= Exercise requirements =
The data must be given again in full, with no line altered.

▼

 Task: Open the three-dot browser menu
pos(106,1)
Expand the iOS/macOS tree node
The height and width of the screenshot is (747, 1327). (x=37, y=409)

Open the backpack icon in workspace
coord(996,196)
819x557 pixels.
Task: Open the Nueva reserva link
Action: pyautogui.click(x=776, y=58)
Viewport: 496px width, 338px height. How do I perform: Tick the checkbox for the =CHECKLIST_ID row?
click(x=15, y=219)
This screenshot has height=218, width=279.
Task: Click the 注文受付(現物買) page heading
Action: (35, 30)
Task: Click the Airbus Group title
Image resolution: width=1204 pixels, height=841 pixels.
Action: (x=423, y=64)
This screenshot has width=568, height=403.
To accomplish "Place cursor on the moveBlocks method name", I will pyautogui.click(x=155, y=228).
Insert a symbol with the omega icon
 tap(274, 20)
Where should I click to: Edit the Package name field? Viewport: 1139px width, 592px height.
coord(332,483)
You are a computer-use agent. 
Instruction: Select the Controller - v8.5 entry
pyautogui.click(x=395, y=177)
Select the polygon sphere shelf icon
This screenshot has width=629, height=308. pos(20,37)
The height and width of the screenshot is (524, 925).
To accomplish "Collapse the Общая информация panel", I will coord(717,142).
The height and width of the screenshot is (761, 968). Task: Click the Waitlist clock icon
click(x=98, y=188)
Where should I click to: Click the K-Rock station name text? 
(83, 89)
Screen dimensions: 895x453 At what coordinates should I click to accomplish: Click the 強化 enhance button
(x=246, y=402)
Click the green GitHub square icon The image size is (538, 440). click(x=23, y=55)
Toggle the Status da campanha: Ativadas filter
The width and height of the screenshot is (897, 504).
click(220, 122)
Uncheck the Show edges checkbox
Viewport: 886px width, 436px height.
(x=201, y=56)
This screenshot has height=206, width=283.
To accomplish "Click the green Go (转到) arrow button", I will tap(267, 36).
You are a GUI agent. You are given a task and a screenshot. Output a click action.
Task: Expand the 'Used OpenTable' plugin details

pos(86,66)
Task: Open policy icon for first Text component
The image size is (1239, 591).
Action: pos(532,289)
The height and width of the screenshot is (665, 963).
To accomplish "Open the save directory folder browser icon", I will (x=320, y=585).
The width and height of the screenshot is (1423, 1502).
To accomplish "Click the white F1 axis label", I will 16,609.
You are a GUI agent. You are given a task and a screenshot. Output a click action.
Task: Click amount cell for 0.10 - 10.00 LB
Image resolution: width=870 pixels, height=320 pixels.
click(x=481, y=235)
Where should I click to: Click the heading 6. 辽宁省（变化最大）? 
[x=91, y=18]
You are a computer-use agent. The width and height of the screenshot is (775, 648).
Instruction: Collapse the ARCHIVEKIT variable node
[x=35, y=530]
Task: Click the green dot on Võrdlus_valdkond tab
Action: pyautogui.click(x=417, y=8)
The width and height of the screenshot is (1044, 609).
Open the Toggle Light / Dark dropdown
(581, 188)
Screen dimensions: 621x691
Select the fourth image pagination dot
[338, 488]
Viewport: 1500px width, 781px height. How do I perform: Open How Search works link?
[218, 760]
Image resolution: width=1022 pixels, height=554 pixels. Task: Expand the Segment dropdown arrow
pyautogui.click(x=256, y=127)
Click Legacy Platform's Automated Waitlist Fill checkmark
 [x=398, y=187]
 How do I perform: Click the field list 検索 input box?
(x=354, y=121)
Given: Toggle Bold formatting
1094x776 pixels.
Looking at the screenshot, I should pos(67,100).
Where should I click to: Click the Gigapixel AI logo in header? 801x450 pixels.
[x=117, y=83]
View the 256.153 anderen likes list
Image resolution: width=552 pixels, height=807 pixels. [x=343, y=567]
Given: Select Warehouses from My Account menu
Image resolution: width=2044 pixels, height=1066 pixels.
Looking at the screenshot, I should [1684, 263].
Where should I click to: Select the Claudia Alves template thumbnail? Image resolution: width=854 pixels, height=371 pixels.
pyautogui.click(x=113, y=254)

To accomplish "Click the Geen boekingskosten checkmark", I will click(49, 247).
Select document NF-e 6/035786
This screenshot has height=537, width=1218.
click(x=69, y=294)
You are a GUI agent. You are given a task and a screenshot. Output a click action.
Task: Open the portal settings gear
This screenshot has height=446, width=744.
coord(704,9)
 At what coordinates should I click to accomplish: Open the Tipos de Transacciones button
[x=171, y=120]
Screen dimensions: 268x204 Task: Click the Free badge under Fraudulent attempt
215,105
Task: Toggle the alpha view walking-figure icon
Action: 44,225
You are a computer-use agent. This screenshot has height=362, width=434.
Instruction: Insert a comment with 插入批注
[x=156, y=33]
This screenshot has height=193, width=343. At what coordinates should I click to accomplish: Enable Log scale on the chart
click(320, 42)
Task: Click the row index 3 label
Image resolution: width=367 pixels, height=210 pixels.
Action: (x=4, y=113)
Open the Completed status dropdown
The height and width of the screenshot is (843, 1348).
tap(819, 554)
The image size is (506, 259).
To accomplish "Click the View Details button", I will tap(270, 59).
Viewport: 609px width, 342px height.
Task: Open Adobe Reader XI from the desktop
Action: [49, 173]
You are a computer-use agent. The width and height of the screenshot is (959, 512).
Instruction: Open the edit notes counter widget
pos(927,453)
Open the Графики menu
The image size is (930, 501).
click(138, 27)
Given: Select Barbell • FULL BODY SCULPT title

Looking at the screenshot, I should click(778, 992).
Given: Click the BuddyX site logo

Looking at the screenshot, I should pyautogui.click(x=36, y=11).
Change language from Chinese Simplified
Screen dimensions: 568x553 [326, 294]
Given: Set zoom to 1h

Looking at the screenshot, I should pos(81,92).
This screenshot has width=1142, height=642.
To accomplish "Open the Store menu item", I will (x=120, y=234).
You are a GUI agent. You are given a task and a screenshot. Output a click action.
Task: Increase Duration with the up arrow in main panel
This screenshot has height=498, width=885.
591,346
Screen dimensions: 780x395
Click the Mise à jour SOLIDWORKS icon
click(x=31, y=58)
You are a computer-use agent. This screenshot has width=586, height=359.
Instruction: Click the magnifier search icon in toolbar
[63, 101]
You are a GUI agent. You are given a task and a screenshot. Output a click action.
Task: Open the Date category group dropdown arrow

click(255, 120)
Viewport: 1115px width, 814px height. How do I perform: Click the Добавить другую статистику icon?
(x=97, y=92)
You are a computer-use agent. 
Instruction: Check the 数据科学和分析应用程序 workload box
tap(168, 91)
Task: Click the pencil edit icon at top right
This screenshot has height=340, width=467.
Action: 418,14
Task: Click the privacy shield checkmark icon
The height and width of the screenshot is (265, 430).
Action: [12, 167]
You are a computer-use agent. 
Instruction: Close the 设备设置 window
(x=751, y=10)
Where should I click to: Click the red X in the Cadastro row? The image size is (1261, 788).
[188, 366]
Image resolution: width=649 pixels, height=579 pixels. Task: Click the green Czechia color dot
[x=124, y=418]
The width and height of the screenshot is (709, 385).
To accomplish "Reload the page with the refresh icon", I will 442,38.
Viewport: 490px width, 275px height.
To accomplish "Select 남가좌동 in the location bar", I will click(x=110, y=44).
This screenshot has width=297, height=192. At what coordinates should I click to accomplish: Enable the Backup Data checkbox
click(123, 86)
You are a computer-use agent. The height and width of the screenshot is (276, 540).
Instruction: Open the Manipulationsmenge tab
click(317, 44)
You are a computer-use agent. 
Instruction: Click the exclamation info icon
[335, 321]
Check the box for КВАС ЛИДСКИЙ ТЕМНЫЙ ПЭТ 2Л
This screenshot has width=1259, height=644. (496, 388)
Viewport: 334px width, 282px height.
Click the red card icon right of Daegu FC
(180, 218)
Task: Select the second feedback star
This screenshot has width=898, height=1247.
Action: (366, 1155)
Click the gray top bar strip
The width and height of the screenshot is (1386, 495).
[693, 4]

▲

= Solution for this problem =
 Task: Open the three-dot browser menu
pos(106,1)
Expand the iOS/macOS tree node
The height and width of the screenshot is (747, 1327). (x=37, y=409)

Open the backpack icon in workspace
coord(996,196)
819x557 pixels.
Task: Open the Nueva reserva link
Action: pyautogui.click(x=776, y=58)
Viewport: 496px width, 338px height. How do I perform: Tick the checkbox for the =CHECKLIST_ID row?
click(x=15, y=219)
This screenshot has height=218, width=279.
Task: Click the 注文受付(現物買) page heading
Action: (35, 30)
Task: Click the Airbus Group title
Image resolution: width=1204 pixels, height=841 pixels.
Action: (x=423, y=64)
This screenshot has width=568, height=403.
To accomplish "Place cursor on the moveBlocks method name", I will pyautogui.click(x=155, y=228).
Insert a symbol with the omega icon
 tap(274, 20)
Where should I click to: Edit the Package name field? Viewport: 1139px width, 592px height.
coord(332,483)
You are a computer-use agent. 
Instruction: Select the Controller - v8.5 entry
pyautogui.click(x=395, y=177)
Select the polygon sphere shelf icon
This screenshot has width=629, height=308. pos(20,37)
The height and width of the screenshot is (524, 925).
To accomplish "Collapse the Общая информация panel", I will coord(717,142).
The height and width of the screenshot is (761, 968). Task: Click the Waitlist clock icon
click(x=98, y=188)
Where should I click to: Click the K-Rock station name text? 
(83, 89)
Screen dimensions: 895x453 At what coordinates should I click to accomplish: Click the 強化 enhance button
(x=246, y=402)
Click the green GitHub square icon The image size is (538, 440). click(x=23, y=55)
Toggle the Status da campanha: Ativadas filter
The width and height of the screenshot is (897, 504).
click(220, 122)
Uncheck the Show edges checkbox
Viewport: 886px width, 436px height.
(x=201, y=56)
This screenshot has height=206, width=283.
To accomplish "Click the green Go (转到) arrow button", I will tap(267, 36).
You are a GUI agent. You are given a task and a screenshot. Output a click action.
Task: Expand the 'Used OpenTable' plugin details

pos(86,66)
Task: Open policy icon for first Text component
The image size is (1239, 591).
Action: pos(532,289)
The height and width of the screenshot is (665, 963).
To accomplish "Open the save directory folder browser icon", I will (x=320, y=585).
The width and height of the screenshot is (1423, 1502).
To accomplish "Click the white F1 axis label", I will 16,609.
You are a GUI agent. You are given a task and a screenshot. Output a click action.
Task: Click amount cell for 0.10 - 10.00 LB
Image resolution: width=870 pixels, height=320 pixels.
click(x=481, y=235)
Where should I click to: Click the heading 6. 辽宁省（变化最大）? 
[x=91, y=18]
You are a computer-use agent. The width and height of the screenshot is (775, 648).
Instruction: Collapse the ARCHIVEKIT variable node
[x=35, y=530]
Task: Click the green dot on Võrdlus_valdkond tab
Action: pyautogui.click(x=417, y=8)
The width and height of the screenshot is (1044, 609).
Open the Toggle Light / Dark dropdown
(581, 188)
Screen dimensions: 621x691
Select the fourth image pagination dot
[338, 488]
Viewport: 1500px width, 781px height. How do I perform: Open How Search works link?
[218, 760]
Image resolution: width=1022 pixels, height=554 pixels. Task: Expand the Segment dropdown arrow
pyautogui.click(x=256, y=127)
Click Legacy Platform's Automated Waitlist Fill checkmark
 [x=398, y=187]
 How do I perform: Click the field list 検索 input box?
(x=354, y=121)
Given: Toggle Bold formatting
1094x776 pixels.
Looking at the screenshot, I should pos(67,100).
Where should I click to: Click the Gigapixel AI logo in header? 801x450 pixels.
[x=117, y=83]
View the 256.153 anderen likes list
Image resolution: width=552 pixels, height=807 pixels. [x=343, y=567]
Given: Select Warehouses from My Account menu
Image resolution: width=2044 pixels, height=1066 pixels.
Looking at the screenshot, I should [1684, 263].
Where should I click to: Select the Claudia Alves template thumbnail? Image resolution: width=854 pixels, height=371 pixels.
pyautogui.click(x=113, y=254)

To accomplish "Click the Geen boekingskosten checkmark", I will click(49, 247).
Select document NF-e 6/035786
This screenshot has height=537, width=1218.
click(x=69, y=294)
You are a GUI agent. You are given a task and a screenshot. Output a click action.
Task: Open the portal settings gear
This screenshot has height=446, width=744.
coord(704,9)
 At what coordinates should I click to accomplish: Open the Tipos de Transacciones button
[x=171, y=120]
Screen dimensions: 268x204 Task: Click the Free badge under Fraudulent attempt
215,105
Task: Toggle the alpha view walking-figure icon
Action: 44,225
You are a computer-use agent. This screenshot has height=362, width=434.
Instruction: Insert a comment with 插入批注
[x=156, y=33]
This screenshot has height=193, width=343. At what coordinates should I click to accomplish: Enable Log scale on the chart
click(320, 42)
Task: Click the row index 3 label
Image resolution: width=367 pixels, height=210 pixels.
Action: (x=4, y=113)
Open the Completed status dropdown
The height and width of the screenshot is (843, 1348).
tap(819, 554)
The image size is (506, 259).
To accomplish "Click the View Details button", I will tap(270, 59).
Viewport: 609px width, 342px height.
Task: Open Adobe Reader XI from the desktop
Action: [49, 173]
You are a computer-use agent. The width and height of the screenshot is (959, 512).
Instruction: Open the edit notes counter widget
pos(927,453)
Open the Графики menu
The image size is (930, 501).
click(138, 27)
Given: Select Barbell • FULL BODY SCULPT title

Looking at the screenshot, I should click(778, 992).
Given: Click the BuddyX site logo

Looking at the screenshot, I should pyautogui.click(x=36, y=11).
Change language from Chinese Simplified
Screen dimensions: 568x553 [326, 294]
Given: Set zoom to 1h

Looking at the screenshot, I should pos(81,92).
This screenshot has width=1142, height=642.
To accomplish "Open the Store menu item", I will (x=120, y=234).
You are a GUI agent. You are given a task and a screenshot. Output a click action.
Task: Increase Duration with the up arrow in main panel
This screenshot has height=498, width=885.
591,346
Screen dimensions: 780x395
Click the Mise à jour SOLIDWORKS icon
click(x=31, y=58)
You are a computer-use agent. This screenshot has width=586, height=359.
Instruction: Click the magnifier search icon in toolbar
[63, 101]
You are a GUI agent. You are given a task and a screenshot. Output a click action.
Task: Open the Date category group dropdown arrow

click(255, 120)
Viewport: 1115px width, 814px height. How do I perform: Click the Добавить другую статистику icon?
(x=97, y=92)
You are a computer-use agent. 
Instruction: Check the 数据科学和分析应用程序 workload box
tap(168, 91)
Task: Click the pencil edit icon at top right
This screenshot has height=340, width=467.
Action: 418,14
Task: Click the privacy shield checkmark icon
The height and width of the screenshot is (265, 430).
Action: [12, 167]
You are a computer-use agent. 
Instruction: Close the 设备设置 window
(x=751, y=10)
Where should I click to: Click the red X in the Cadastro row? The image size is (1261, 788).
[188, 366]
Image resolution: width=649 pixels, height=579 pixels. Task: Click the green Czechia color dot
[x=124, y=418]
The width and height of the screenshot is (709, 385).
To accomplish "Reload the page with the refresh icon", I will 442,38.
Viewport: 490px width, 275px height.
To accomplish "Select 남가좌동 in the location bar", I will click(x=110, y=44).
This screenshot has width=297, height=192. At what coordinates should I click to accomplish: Enable the Backup Data checkbox
click(123, 86)
You are a computer-use agent. The height and width of the screenshot is (276, 540).
Instruction: Open the Manipulationsmenge tab
click(317, 44)
You are a computer-use agent. 
Instruction: Click the exclamation info icon
[335, 321]
Check the box for КВАС ЛИДСКИЙ ТЕМНЫЙ ПЭТ 2Л
This screenshot has width=1259, height=644. (496, 388)
Viewport: 334px width, 282px height.
Click the red card icon right of Daegu FC
(180, 218)
Task: Select the second feedback star
This screenshot has width=898, height=1247.
Action: (366, 1155)
Click the gray top bar strip
The width and height of the screenshot is (1386, 495).
[693, 4]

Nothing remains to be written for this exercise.